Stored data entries
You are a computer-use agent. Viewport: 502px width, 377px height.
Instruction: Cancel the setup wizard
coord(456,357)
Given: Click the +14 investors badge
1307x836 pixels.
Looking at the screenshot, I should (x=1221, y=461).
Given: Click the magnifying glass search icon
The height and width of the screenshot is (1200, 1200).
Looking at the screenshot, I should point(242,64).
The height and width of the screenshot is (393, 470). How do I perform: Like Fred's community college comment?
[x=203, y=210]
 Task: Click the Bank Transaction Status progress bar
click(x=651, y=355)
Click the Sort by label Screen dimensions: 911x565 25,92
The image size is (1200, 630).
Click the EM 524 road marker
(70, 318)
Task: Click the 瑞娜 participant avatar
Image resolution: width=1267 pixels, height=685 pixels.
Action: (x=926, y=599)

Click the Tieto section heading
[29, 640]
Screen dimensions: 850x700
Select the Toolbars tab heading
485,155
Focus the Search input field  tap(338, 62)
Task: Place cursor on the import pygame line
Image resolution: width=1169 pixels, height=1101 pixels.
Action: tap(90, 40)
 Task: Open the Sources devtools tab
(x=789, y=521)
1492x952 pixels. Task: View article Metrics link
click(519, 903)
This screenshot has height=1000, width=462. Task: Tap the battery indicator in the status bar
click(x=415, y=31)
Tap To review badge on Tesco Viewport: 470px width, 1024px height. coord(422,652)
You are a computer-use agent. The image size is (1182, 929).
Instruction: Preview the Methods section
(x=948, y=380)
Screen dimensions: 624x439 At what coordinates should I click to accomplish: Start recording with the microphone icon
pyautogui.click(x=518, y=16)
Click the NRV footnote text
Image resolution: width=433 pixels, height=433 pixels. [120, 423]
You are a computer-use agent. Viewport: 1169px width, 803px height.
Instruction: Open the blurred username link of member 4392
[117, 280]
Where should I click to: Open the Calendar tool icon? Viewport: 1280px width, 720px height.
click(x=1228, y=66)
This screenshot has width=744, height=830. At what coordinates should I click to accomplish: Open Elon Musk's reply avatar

__INSTRUCTIONS TO FOLLOW__
Would you please copy every line in the data that contains the word "computer"?

__FINISHED EXERCISE__
You are a computer-use agent. Viewport: 502px width, 377px height.
You are a computer-use agent. The image size is (1182, 929).
You are a computer-use agent. Viewport: 1169px width, 803px height.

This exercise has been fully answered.